*Task details*:
Your job with the data below: print everything from the line that holds "Click the log scrollbar up arrow" down to the line that holds "You are a computer-use agent. The height", ends included, exactly, and nothing else.

----

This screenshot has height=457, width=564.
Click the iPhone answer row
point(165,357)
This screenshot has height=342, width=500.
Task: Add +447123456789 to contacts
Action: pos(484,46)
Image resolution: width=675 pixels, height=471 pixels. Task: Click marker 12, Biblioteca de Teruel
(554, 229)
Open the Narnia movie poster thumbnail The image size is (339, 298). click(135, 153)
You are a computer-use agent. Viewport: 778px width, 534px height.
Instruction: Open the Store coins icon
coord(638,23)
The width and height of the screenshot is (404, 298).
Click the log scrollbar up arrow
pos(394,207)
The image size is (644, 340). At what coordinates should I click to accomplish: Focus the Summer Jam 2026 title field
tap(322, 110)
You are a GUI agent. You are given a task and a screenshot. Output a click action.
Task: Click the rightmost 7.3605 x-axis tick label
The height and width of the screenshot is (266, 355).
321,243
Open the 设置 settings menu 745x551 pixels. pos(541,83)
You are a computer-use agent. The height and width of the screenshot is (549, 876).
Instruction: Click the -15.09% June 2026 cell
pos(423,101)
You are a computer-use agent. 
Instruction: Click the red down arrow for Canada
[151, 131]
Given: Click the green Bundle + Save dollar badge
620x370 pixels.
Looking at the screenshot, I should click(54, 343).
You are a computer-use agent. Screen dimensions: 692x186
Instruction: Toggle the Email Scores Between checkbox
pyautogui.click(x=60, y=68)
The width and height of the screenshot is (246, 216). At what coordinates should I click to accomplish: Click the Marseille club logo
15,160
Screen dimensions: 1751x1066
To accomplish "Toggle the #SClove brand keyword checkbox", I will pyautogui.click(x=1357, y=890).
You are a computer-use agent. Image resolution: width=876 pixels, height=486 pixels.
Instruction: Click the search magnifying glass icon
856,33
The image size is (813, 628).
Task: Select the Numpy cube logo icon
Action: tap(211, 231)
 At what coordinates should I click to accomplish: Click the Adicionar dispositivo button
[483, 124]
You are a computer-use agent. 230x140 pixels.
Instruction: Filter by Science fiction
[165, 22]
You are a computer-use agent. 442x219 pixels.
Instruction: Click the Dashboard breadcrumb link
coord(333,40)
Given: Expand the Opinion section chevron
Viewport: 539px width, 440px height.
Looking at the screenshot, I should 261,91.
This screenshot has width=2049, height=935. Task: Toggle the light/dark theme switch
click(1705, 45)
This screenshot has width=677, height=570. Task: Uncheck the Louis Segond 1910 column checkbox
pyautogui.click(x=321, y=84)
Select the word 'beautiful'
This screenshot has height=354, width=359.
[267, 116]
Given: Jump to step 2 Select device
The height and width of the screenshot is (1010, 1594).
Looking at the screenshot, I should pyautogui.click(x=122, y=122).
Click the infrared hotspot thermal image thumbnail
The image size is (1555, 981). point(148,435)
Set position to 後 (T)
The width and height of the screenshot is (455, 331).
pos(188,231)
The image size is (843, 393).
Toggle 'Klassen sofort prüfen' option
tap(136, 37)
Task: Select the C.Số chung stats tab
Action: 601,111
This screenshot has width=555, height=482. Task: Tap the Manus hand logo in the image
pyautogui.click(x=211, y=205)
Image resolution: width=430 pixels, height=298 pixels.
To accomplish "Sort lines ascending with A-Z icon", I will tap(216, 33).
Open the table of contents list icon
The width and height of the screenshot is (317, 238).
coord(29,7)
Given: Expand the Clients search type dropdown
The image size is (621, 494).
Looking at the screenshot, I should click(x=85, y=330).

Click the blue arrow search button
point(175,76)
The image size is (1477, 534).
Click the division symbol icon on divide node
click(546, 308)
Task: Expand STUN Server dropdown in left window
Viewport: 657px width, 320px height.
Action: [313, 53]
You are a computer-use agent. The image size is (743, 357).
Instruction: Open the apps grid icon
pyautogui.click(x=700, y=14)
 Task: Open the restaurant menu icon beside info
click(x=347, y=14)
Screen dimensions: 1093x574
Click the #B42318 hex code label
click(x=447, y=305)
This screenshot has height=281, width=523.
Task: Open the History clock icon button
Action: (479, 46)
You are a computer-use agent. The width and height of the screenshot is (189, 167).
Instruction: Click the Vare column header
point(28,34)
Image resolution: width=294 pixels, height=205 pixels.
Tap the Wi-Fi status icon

----

*Solution to the exercise*:
Click the log scrollbar up arrow
pos(394,207)
The image size is (644, 340). At what coordinates should I click to accomplish: Focus the Summer Jam 2026 title field
tap(322, 110)
You are a GUI agent. You are given a task and a screenshot. Output a click action.
Task: Click the rightmost 7.3605 x-axis tick label
The height and width of the screenshot is (266, 355).
321,243
Open the 设置 settings menu 745x551 pixels. pos(541,83)
You are a computer-use agent. The height and width of the screenshot is (549, 876).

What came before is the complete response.